40 years later, David Adam, LLB 1968, recounts his story
By Olivia Stren /Photograhy by Rémi Thériault
From the Fall/Winter 2013 issue of Nexus.
“I have a friend I play golf with. I won’t identify him except to say that he works for an English-speaking embassy…He thinks your son was executed in the National Stadium on September 19th [1973],” an actor playing a Ford Foundation employee tells Jack Lemmon’s Edmund Horman in Missing. The haunting 1982 film is based on the true story of American freelance journalist Charles Horman, who disappeared in the days following the Chilean military coup of 1973. The aforementioned golfing friend is a Canadian diplomat. “They were quoting me,” David Adam tells me over cappuccinos this past September—on the 40th anniversary of the coup—at an Argentinian café in downtown Toronto. Adam, posted to the Canadian embassy in Santiago, Chile, in the early 70s, recalls the incident that found its way into a Hollywood movie script, saying he’d learned of Horman’s death through a Chilean contact. “I had never met Charles Horman, and by the time I heard about him, he had been killed.”
Adam, who has served as the Canadian ambassador to Ecuador (from 1995 to 1998) and to Panama (from 2002 to 2005) is a tall, eminently dignified man with the deep, authoritative voice of a broadcaster manqué and the silver-haired gentility and politesse of another (more elegant) epoch. On the sunny Sunday afternoon of our meeting, Adam is driving in from London, Ontario, on his way back to his home in Ottawa after a golfing weekend. He explains that he’d be delighted to meet me anywhere as he’ll be arriving by “motor car.” Adam coolly recounts his experience of the coup, as if he were still talking about Missing, as though the experience were somehow the stuff of Hollywood studios. “It was a riveting experience,” Adam says “I don’t want to appear foolhardy or callous. But I felt like a spectator at some kind of spectacle.” Adam, however, provided far more than an audience to the aftermath of the coup.

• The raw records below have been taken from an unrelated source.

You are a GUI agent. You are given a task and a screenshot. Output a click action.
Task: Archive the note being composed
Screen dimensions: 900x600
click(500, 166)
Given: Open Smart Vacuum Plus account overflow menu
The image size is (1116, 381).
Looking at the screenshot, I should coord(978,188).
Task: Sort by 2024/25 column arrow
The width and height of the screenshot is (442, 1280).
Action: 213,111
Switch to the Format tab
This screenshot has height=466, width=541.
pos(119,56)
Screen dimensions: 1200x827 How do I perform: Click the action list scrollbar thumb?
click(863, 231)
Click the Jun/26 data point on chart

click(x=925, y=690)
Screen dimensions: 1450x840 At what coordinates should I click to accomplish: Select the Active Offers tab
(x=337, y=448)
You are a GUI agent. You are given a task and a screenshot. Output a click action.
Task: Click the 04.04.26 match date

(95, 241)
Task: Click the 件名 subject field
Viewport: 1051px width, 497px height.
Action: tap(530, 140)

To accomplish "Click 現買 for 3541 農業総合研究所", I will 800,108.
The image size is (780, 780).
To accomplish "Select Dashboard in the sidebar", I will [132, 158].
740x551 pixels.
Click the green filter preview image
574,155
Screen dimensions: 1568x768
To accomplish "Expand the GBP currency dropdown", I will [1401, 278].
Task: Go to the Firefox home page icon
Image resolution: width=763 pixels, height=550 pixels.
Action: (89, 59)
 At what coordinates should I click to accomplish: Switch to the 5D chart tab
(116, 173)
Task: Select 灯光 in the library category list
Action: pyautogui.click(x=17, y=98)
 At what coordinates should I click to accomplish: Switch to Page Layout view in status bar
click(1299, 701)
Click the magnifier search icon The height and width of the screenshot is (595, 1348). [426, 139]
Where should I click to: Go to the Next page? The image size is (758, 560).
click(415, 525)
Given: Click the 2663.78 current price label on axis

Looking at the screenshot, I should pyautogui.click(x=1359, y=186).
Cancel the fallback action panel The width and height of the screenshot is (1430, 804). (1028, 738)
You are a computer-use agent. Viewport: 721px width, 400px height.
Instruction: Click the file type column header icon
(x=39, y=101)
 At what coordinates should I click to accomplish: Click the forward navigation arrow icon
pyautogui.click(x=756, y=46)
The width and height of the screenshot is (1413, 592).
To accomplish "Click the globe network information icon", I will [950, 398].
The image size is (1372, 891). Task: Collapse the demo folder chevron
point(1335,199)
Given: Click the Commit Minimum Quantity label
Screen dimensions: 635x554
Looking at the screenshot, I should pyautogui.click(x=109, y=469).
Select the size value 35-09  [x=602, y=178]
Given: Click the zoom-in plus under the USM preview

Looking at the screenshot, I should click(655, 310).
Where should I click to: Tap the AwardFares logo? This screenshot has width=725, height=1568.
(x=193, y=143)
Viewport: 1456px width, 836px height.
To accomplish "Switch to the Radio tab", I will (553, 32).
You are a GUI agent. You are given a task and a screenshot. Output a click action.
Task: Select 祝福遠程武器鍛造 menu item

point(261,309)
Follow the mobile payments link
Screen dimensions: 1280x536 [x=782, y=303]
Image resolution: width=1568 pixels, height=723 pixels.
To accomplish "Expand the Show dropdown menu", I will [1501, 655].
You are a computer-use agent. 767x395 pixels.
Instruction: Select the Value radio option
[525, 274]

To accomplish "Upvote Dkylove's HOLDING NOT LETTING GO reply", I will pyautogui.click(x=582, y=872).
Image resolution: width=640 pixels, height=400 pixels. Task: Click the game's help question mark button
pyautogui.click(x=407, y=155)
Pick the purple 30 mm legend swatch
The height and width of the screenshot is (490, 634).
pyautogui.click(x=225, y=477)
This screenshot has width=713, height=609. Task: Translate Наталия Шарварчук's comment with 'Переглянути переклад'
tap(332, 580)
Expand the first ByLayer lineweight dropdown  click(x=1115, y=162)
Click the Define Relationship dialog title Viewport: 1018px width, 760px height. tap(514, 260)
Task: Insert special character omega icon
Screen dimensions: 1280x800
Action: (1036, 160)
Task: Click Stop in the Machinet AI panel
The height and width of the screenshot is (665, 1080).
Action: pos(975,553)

Adam grew up in north Toronto, graduated from U of T law school in 1968 and joined the Department of External Affairs the same year. “I would mislead you if I told you that I had a notion of serving my country,” Adam says about what inspired him to join the foreign service. “I didn’t have any great patriotic zeal to further or advance the interests of Canada.” Rather, it was a youthful restlessness and curiosity to see the world. His inaugural post was in the far-flung land of New York City. But after a year and half in Manhattan, Adam was dispatched to New Delhi for a few years. And on September 1st, 1972, Adam landed in the Chilean capital, assuming his post as the first secretary for economic development. Salvador Allende was the elected president (if only with 36 percent of the vote) and the leader of a left-wing bloc, smacking the country at the centre of the Cold War between Russia and the U.S. Tasked with assisting Canadian companies to buy and sell goods and services, Adam recalls a typical day at the office: a meeting between Thomas Bata (who owned factories and distribution companies in Chile) and the Chilean minister of finance (who was charged with nationalizing foreign companies). “The minister arrived with three Cuban bodyguards armed to the teeth. He sat down and put a gun on the table,” Adam recalls. “I said, ‘Mr. Minister, I don’t think it’s necessary for you to put a gun on the table…later, Mr. Bata and I went for lunch and he said, ‘David, it was very kind of you to intervene. But I assure you that I was not afraid of that man. My father had to negotiate with Adolf Hitler and I had to negotiate with Joseph Stalin.’” Adam summarizes the incident by way of extravagant understatement: “It wasn’t exactly a smooth-running government at the time.”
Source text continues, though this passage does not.